Ansell was born in Coinjock, North Carolina. He graduated number thirty-one of seventy-two from the United States Military Academy at West Point in 1899.

== Career ==
Ansell was commissioned to the 11th Infantry and later transferred to the Judge Advocate General's Department. From 1902 to 1904 and again from 1906 to 1910, he was an instructor of law at the United States Military Academy.

He received a Bachelor of Laws from the University of North Carolina in 1904 and became a prosecuting attorney. Ansell was part of the civil government of the Philippines and during World War I he became acting Judge Advocate General of the army. He started the movement to reform the court-martial system and to rewrite the Articles of War.

Ansell was promoted to brigadier general on October 5, 1917. He resigned from the military to resume his law practice on July 21, 1919.

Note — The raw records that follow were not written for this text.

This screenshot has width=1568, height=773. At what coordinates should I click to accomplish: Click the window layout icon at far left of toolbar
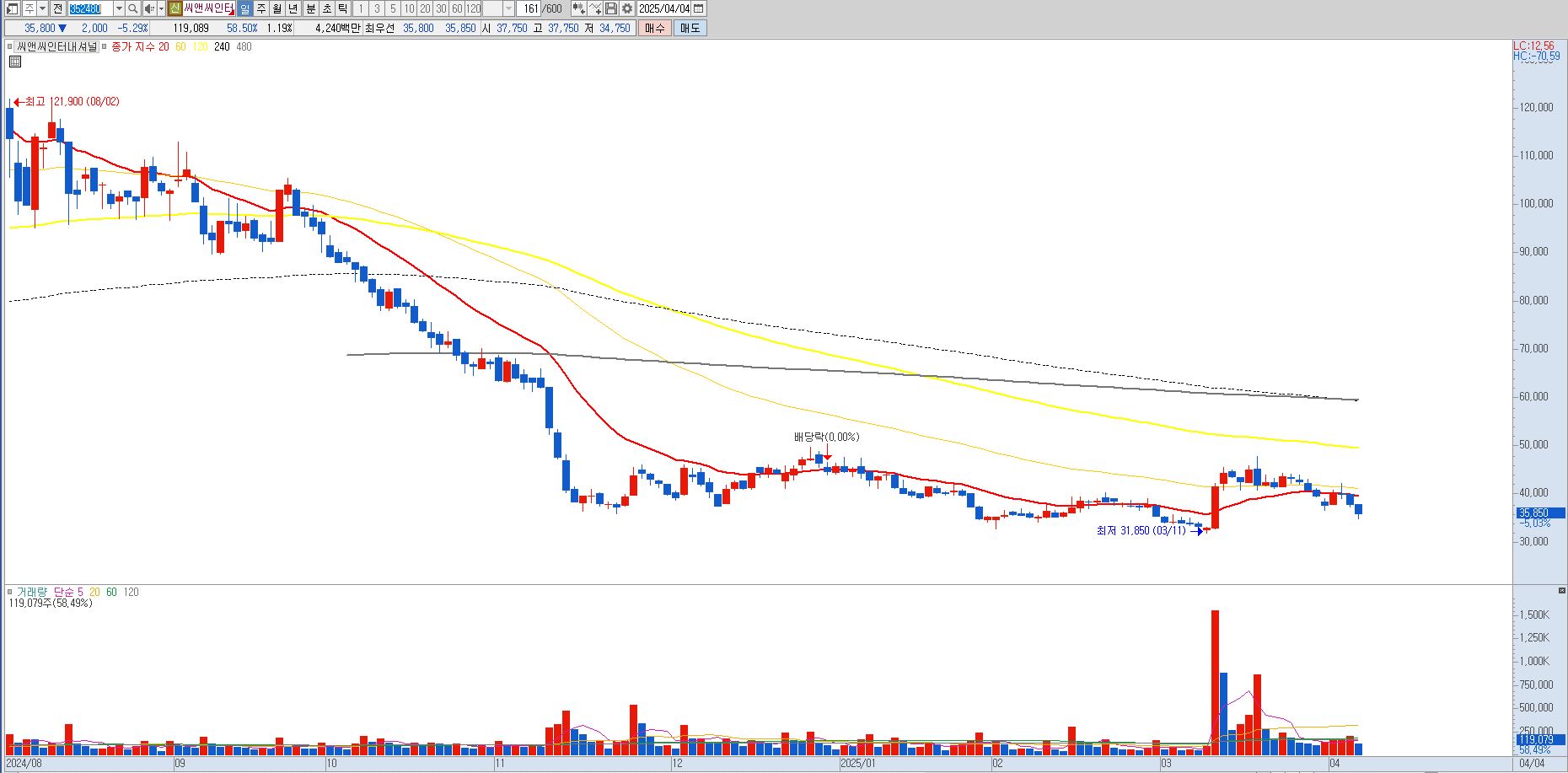click(12, 8)
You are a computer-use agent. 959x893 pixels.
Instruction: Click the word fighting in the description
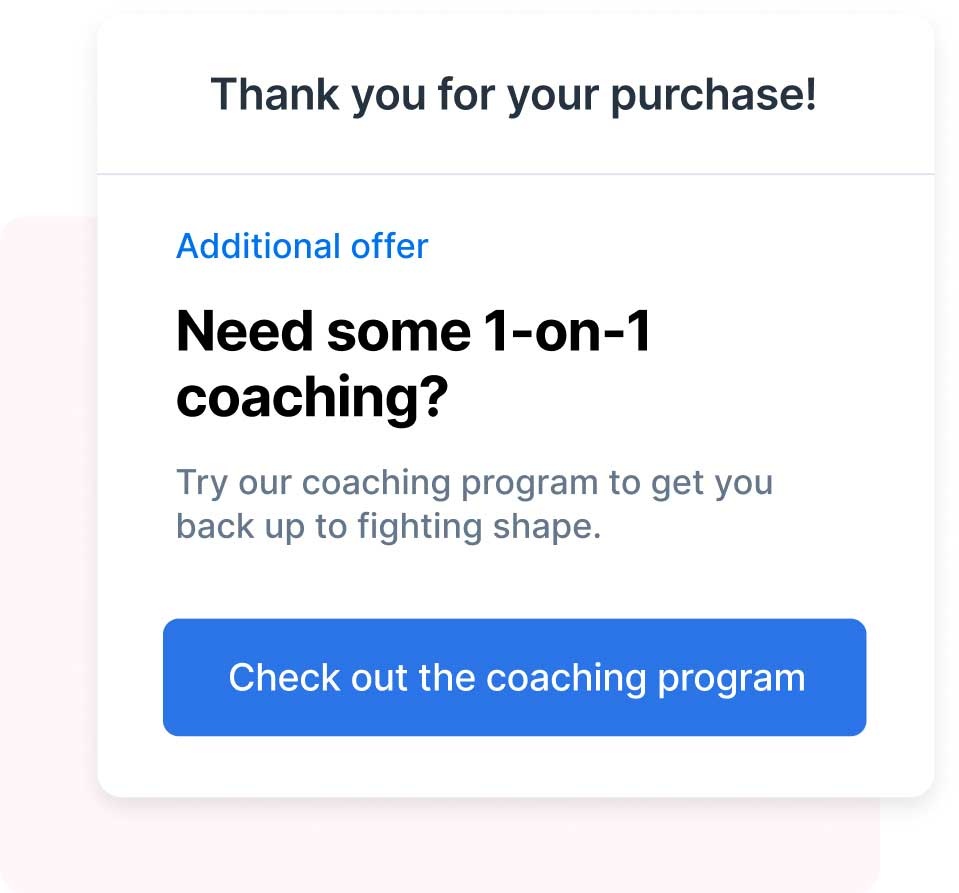(x=420, y=527)
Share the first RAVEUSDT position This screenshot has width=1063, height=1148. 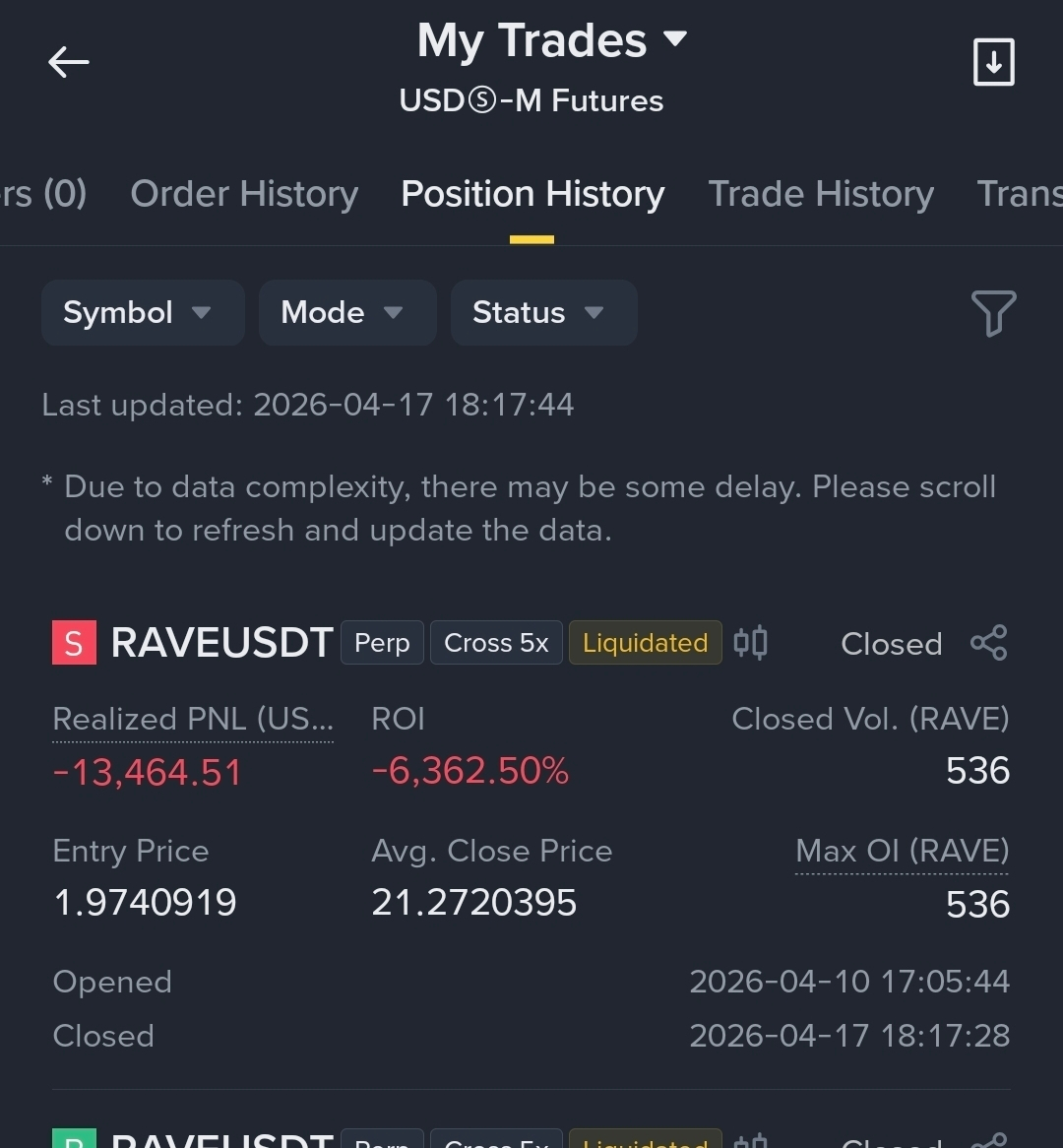click(989, 643)

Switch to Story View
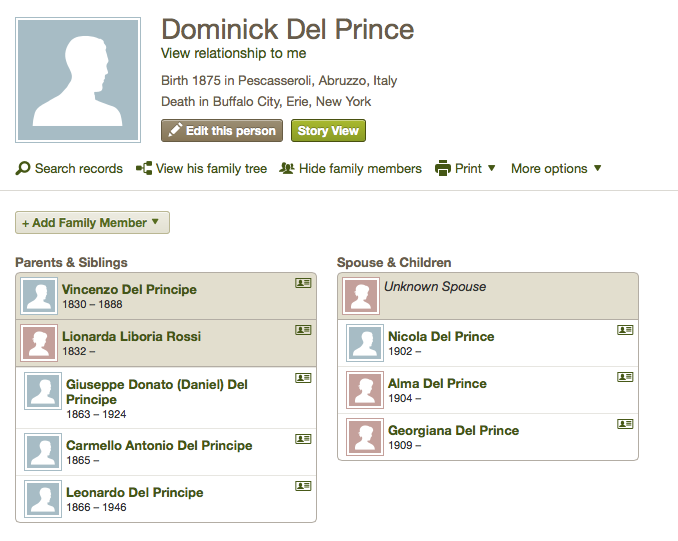[328, 131]
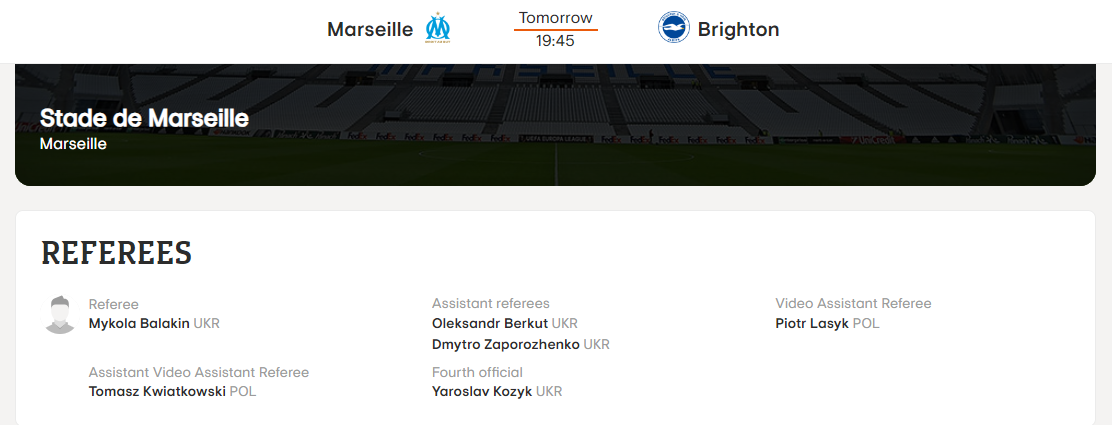The height and width of the screenshot is (425, 1112).
Task: Click the Tomorrow 19:45 kickoff time
Action: pos(555,29)
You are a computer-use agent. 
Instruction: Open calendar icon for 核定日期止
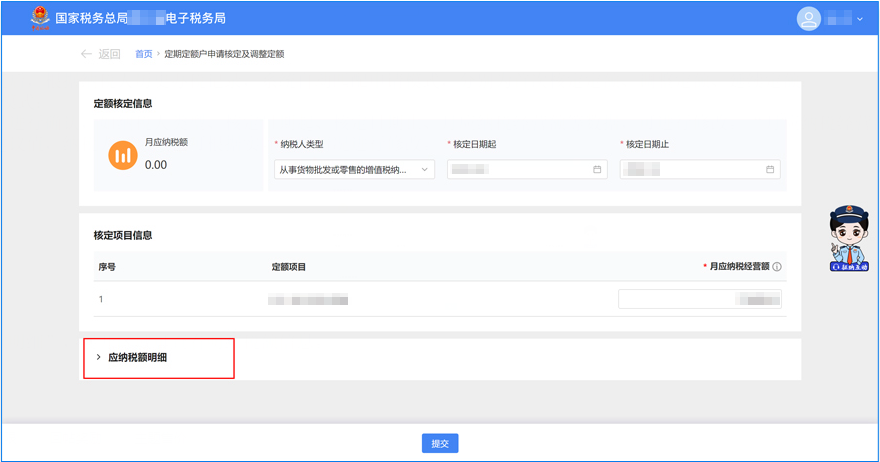point(770,170)
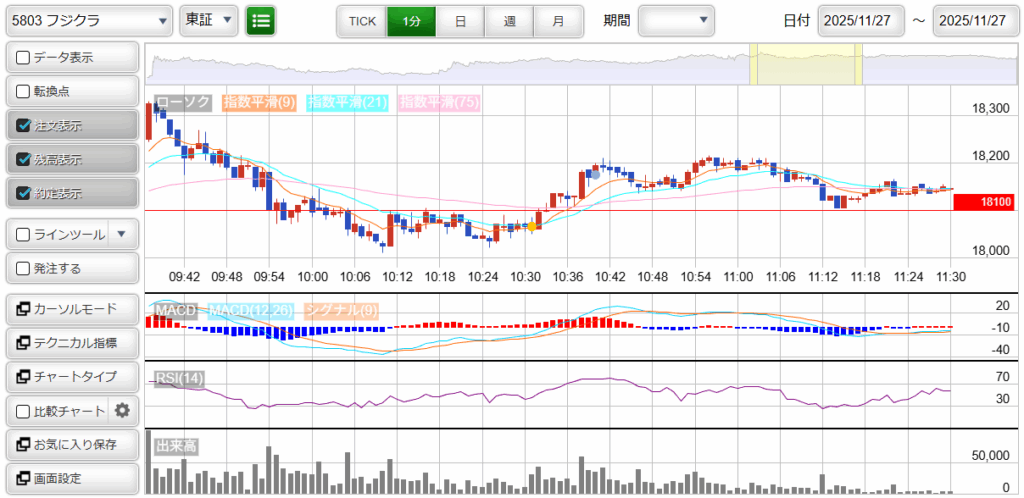Select the 週 weekly timeframe tab

(x=509, y=20)
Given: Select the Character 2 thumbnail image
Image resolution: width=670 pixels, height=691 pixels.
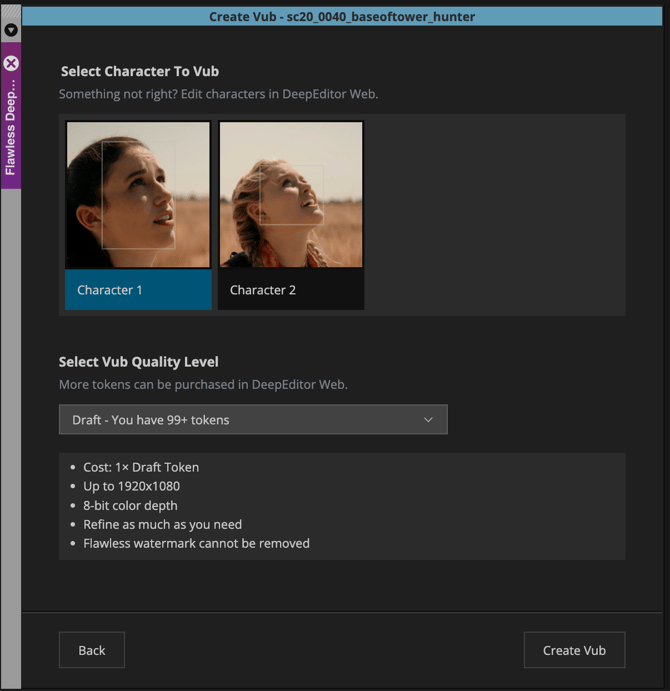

Some of the military justice reforms Ansell lobbied for were included in the National Defense Act of 1920.

==Awards==
For his service as acting judge advocate, Ansell received the Army Distinguished Service Medal, the citation for which reads:

The President of the United States of America, authorized by Act of Congress, July 9, 1918, takes pleasure in presenting the Army Distinguished Service Medal to Brigadier General Samuel Tilden Ansell, United States Army, for exceptionally meritorious and distinguished services to the Government of the United States, in a duty of great responsibility during World War I, as Acting Judge Advocate General of the Army, whose broad and constructive interpretation of law and regulations have greatly facilitated the conduct of the war and military administrations.

==Death and legacy==
Samuel Tilden Ansell contracted cancer and died at his home in the Adams Morgan section of Washington, D.C. at the age of seventy-nine on May 27, 1954. He was buried at the West Point Cemetery on June 2, 1954.